_To do:_
Your task is to output all the records below, word for word.

_Given information:_
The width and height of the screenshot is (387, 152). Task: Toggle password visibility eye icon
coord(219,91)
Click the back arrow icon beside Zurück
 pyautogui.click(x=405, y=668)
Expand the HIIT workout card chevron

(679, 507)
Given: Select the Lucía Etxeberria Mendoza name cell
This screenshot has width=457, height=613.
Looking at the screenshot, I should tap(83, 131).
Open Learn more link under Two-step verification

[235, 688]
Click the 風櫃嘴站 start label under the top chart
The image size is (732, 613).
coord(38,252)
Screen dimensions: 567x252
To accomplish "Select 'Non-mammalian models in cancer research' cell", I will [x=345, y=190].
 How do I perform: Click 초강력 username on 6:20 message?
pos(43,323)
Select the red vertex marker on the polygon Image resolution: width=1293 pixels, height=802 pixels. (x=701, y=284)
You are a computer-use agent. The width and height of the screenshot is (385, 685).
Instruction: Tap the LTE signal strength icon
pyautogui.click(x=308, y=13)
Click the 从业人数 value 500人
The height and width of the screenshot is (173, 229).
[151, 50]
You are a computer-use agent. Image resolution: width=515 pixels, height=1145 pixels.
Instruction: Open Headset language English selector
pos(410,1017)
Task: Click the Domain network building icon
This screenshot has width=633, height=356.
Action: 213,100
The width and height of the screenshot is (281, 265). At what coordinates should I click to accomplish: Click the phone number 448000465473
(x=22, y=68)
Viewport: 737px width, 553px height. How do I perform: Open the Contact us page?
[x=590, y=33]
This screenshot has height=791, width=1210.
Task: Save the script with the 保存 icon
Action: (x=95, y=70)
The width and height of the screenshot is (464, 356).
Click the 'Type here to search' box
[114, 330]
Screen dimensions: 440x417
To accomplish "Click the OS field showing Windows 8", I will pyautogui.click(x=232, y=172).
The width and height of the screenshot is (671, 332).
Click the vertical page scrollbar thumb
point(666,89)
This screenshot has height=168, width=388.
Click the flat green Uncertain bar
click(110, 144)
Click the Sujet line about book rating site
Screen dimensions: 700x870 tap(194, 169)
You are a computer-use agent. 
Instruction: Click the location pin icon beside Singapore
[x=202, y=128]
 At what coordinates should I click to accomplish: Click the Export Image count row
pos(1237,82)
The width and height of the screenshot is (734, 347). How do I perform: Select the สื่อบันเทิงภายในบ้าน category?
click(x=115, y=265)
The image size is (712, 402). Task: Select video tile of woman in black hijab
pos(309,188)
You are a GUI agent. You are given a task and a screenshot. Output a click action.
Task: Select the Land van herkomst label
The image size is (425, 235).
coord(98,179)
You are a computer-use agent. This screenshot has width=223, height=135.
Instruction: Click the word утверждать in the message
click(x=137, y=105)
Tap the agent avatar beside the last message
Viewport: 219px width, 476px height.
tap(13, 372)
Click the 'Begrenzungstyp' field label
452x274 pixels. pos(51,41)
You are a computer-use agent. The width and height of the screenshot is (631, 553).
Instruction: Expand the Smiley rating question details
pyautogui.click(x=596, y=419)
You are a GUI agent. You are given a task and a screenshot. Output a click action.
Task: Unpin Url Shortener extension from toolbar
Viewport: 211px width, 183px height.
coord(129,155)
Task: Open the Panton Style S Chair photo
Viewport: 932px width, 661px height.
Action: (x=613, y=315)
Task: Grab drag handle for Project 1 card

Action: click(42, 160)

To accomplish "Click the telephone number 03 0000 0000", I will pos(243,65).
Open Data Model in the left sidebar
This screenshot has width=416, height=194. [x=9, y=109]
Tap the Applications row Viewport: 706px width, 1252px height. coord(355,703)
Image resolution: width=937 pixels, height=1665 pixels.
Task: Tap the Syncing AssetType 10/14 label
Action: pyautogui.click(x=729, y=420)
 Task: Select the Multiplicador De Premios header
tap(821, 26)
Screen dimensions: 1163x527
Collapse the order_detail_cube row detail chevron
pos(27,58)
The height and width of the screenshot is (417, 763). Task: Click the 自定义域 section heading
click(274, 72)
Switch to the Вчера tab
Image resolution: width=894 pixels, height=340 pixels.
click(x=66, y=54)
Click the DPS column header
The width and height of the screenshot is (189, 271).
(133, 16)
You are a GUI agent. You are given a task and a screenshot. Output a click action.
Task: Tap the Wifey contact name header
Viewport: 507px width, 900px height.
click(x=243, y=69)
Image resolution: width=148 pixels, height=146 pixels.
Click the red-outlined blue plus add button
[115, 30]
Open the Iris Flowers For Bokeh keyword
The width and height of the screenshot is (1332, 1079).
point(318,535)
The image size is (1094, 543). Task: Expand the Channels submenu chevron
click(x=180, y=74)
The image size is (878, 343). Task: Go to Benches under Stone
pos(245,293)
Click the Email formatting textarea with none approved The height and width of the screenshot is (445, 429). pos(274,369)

_Expected output:_
The width and height of the screenshot is (387, 152). Task: Toggle password visibility eye icon
coord(219,91)
Click the back arrow icon beside Zurück
 pyautogui.click(x=405, y=668)
Expand the HIIT workout card chevron

(679, 507)
Given: Select the Lucía Etxeberria Mendoza name cell
This screenshot has width=457, height=613.
Looking at the screenshot, I should tap(83, 131).
Open Learn more link under Two-step verification

[235, 688]
Click the 風櫃嘴站 start label under the top chart
The image size is (732, 613).
coord(38,252)
Screen dimensions: 567x252
To accomplish "Select 'Non-mammalian models in cancer research' cell", I will [x=345, y=190].
 How do I perform: Click 초강력 username on 6:20 message?
pos(43,323)
Select the red vertex marker on the polygon Image resolution: width=1293 pixels, height=802 pixels. (x=701, y=284)
You are a computer-use agent. The width and height of the screenshot is (385, 685).
Instruction: Tap the LTE signal strength icon
pyautogui.click(x=308, y=13)
Click the 从业人数 value 500人
The height and width of the screenshot is (173, 229).
[151, 50]
You are a computer-use agent. Image resolution: width=515 pixels, height=1145 pixels.
Instruction: Open Headset language English selector
pos(410,1017)
Task: Click the Domain network building icon
This screenshot has width=633, height=356.
Action: 213,100
The width and height of the screenshot is (281, 265). At what coordinates should I click to accomplish: Click the phone number 448000465473
(x=22, y=68)
Viewport: 737px width, 553px height. How do I perform: Open the Contact us page?
[x=590, y=33]
This screenshot has height=791, width=1210.
Task: Save the script with the 保存 icon
Action: (x=95, y=70)
The width and height of the screenshot is (464, 356).
Click the 'Type here to search' box
[114, 330]
Screen dimensions: 440x417
To accomplish "Click the OS field showing Windows 8", I will pyautogui.click(x=232, y=172).
The width and height of the screenshot is (671, 332).
Click the vertical page scrollbar thumb
point(666,89)
This screenshot has height=168, width=388.
Click the flat green Uncertain bar
click(110, 144)
Click the Sujet line about book rating site
Screen dimensions: 700x870 tap(194, 169)
You are a computer-use agent. 
Instruction: Click the location pin icon beside Singapore
[x=202, y=128]
 At what coordinates should I click to accomplish: Click the Export Image count row
pos(1237,82)
The width and height of the screenshot is (734, 347). How do I perform: Select the สื่อบันเทิงภายในบ้าน category?
click(x=115, y=265)
The image size is (712, 402). Task: Select video tile of woman in black hijab
pos(309,188)
You are a GUI agent. You are given a task and a screenshot. Output a click action.
Task: Select the Land van herkomst label
The image size is (425, 235).
coord(98,179)
You are a computer-use agent. This screenshot has width=223, height=135.
Instruction: Click the word утверждать in the message
click(x=137, y=105)
Tap the agent avatar beside the last message
Viewport: 219px width, 476px height.
tap(13, 372)
Click the 'Begrenzungstyp' field label
452x274 pixels. pos(51,41)
You are a computer-use agent. The width and height of the screenshot is (631, 553).
Instruction: Expand the Smiley rating question details
pyautogui.click(x=596, y=419)
You are a GUI agent. You are given a task and a screenshot. Output a click action.
Task: Unpin Url Shortener extension from toolbar
Viewport: 211px width, 183px height.
coord(129,155)
Task: Open the Panton Style S Chair photo
Viewport: 932px width, 661px height.
Action: (x=613, y=315)
Task: Grab drag handle for Project 1 card

Action: click(42, 160)

To accomplish "Click the telephone number 03 0000 0000", I will pos(243,65).
Open Data Model in the left sidebar
This screenshot has width=416, height=194. [x=9, y=109]
Tap the Applications row Viewport: 706px width, 1252px height. coord(355,703)
Image resolution: width=937 pixels, height=1665 pixels.
Task: Tap the Syncing AssetType 10/14 label
Action: pyautogui.click(x=729, y=420)
 Task: Select the Multiplicador De Premios header
tap(821, 26)
Screen dimensions: 1163x527
Collapse the order_detail_cube row detail chevron
pos(27,58)
The height and width of the screenshot is (417, 763). Task: Click the 自定义域 section heading
click(274, 72)
Switch to the Вчера tab
Image resolution: width=894 pixels, height=340 pixels.
click(x=66, y=54)
Click the DPS column header
The width and height of the screenshot is (189, 271).
(133, 16)
You are a GUI agent. You are given a task and a screenshot. Output a click action.
Task: Tap the Wifey contact name header
Viewport: 507px width, 900px height.
click(x=243, y=69)
Image resolution: width=148 pixels, height=146 pixels.
Click the red-outlined blue plus add button
[115, 30]
Open the Iris Flowers For Bokeh keyword
The width and height of the screenshot is (1332, 1079).
point(318,535)
The image size is (1094, 543). Task: Expand the Channels submenu chevron
click(x=180, y=74)
The image size is (878, 343). Task: Go to Benches under Stone
pos(245,293)
Click the Email formatting textarea with none approved The height and width of the screenshot is (445, 429). pos(274,369)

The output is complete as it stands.